TEXT SHOWN =
* start *
Director of Public Prosecutions (prosecutor / respondent) v Anthony Barnes (defendant / applicant)Criminal law - Application for leave to appeal - Burglary - Nature of the offence of burglary and the permitted response of a victim of that offence - Whether there is scope for the defence of self defence by the burglar - Whether trial judges charge to jury rendered the verdict unsafe - Whether conduct of the trial rendered it unsafe or unsatisfactory - Bunreacht Na hÉireann, Articles 40.3.1, 40.5 - Criminal Justice (Theft and Fraud Offences) Act 2001(No.50), s.12(1)(a).
The Court of Criminal Appeal (Mr Justice Hardiman, Mr Justice Hanna, Mr Justice Feeney); judgment delivered on December 21st, 2006.
The offence of burglary is not merely a crime but an invasion of a victim's constitutional right to inviolability of the dwelling. A private citizen, however outraged, may not deliberately kill a burglar simply for being a burglar. Although he is not liable to be killed by the householder simply for being a burglar, he is an aggressor and may expect to be lawfully met with retaliatory force to drive him off or to immobilise or detain him and end the threat which he offers to the personal rights of the householder. As regards the degree of force a victim can properly use against a burglar, there must be both a subjective and an objective component in the assessment of the degree of force. There is only narrow scope for the defence of self-defence by the burglar. It is limited to defence against an attempt by the householder to kill the burglar simply for being a burglar. The killing of a householder can never be less than manslaughter by reason of the burglar's initial aggression.
The Court of Criminal Appeal so held in dismissing the application for leave to appeal.
Paul O'Higgins, SC and Paul Carroll, BL for the prosecutor / respondent; Jeremy Maher, SC and Michael Delaney, BL for the defendant / applicant
Mr Justice Hardiman, delivering the judgment of the court, commenced by outlining the facts of the case. Mr Forrestal, aged 69, years was stabbed to death in his house in Co Waterford, on the afternoon of July 21st, 2005. He was killed by Anthony Barnes, the applicant for leave to appeal in these proceedings. The applicant together with another man called Andrew Halligan had come to the house on that day to burgle it. They apparently entered the house in the belief that there was no one there, which was true. But just after four minutes past two on the afternoon of July 21st, Mr Forrestal returned to his house. He was dropped off there by a friend, Mr Murphy. Mr Murphy then went off to collect another person: the two of them together with Mr Forrestal were going to have lunch in the latter's house. Mr Forrestal had been dropped off so that he could start preparing the lunch.When Mr Murphy and the other person, Mr Kent, returned to the house they found an appalling situation. The outer door "was driven off the hinges" and when the inner door was opened its travel was stopped by the dead body of Mr Forrestal, lying with the feet against the door.
* end *
DATA PROVIDED =
* start *
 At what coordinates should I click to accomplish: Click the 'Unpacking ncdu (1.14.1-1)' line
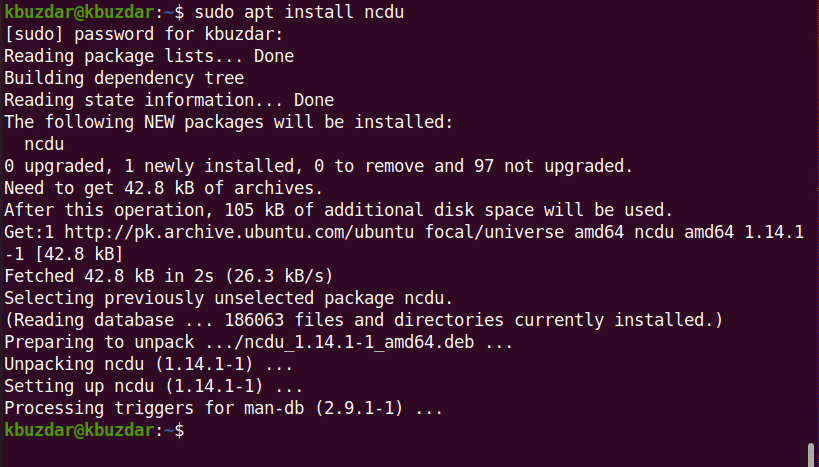[139, 364]
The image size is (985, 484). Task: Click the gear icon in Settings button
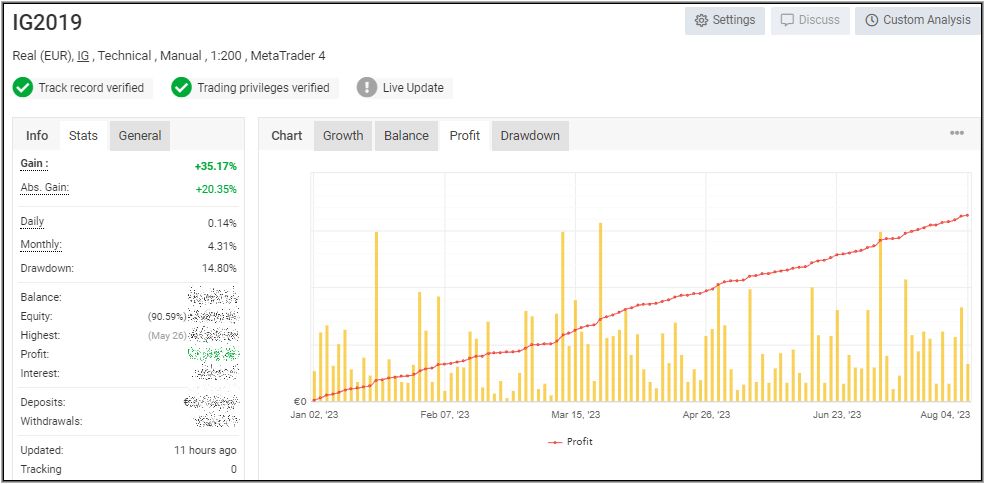[701, 20]
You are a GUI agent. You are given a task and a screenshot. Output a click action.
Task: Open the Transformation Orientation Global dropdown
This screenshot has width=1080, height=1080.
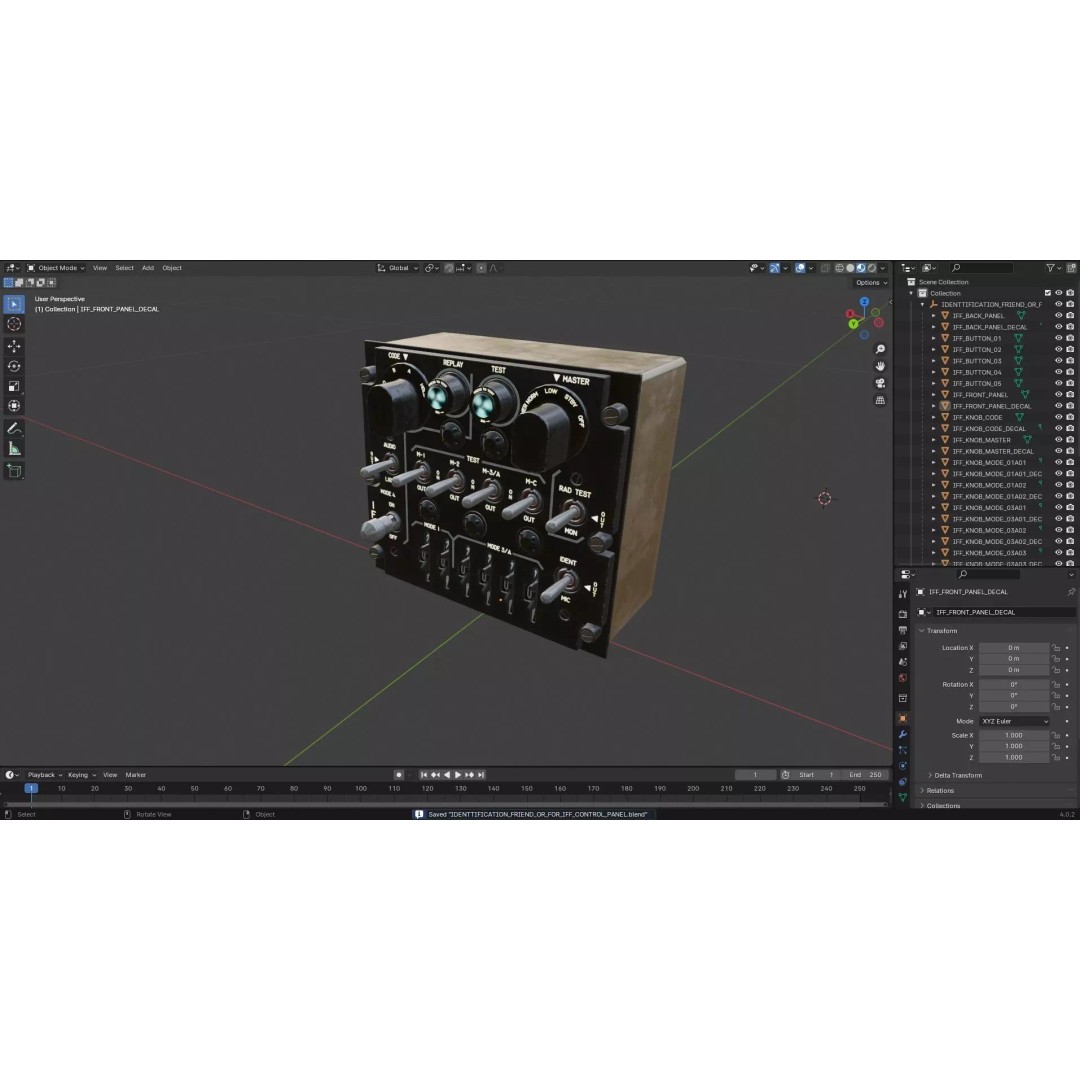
* end *
PROBLEMS AND TASKS =
**A.** Write out the stretch of the burglary judgment from "Director of Public" through "December 21st, 2006.", word for word.
**B.** Lay out the rows as a JSON list of strings, one string per line, from the line containing "You are a GUI" through the end of the rows. Skip blank lines and leave the pictures out.

RESPONSES PER TASK =
**A.**
Director of Public Prosecutions (prosecutor / respondent) v Anthony Barnes (defendant / applicant)Criminal law - Application for leave to appeal - Burglary - Nature of the offence of burglary and the permitted response of a victim of that offence - Whether there is scope for the defence of self defence by the burglar - Whether trial judges charge to jury rendered the verdict unsafe - Whether conduct of the trial rendered it unsafe or unsatisfactory - Bunreacht Na hÉireann, Articles 40.3.1, 40.5 - Criminal Justice (Theft and Fraud Offences) Act 2001(No.50), s.12(1)(a).
The Court of Criminal Appeal (Mr Justice Hardiman, Mr Justice Hanna, Mr Justice Feeney); judgment delivered on December 21st, 2006.

**B.**
[
  "You are a GUI agent. You are given a task and a screenshot. Output a click action.",
  "Task: Open the Transformation Orientation Global dropdown",
  "This screenshot has width=1080, height=1080."
]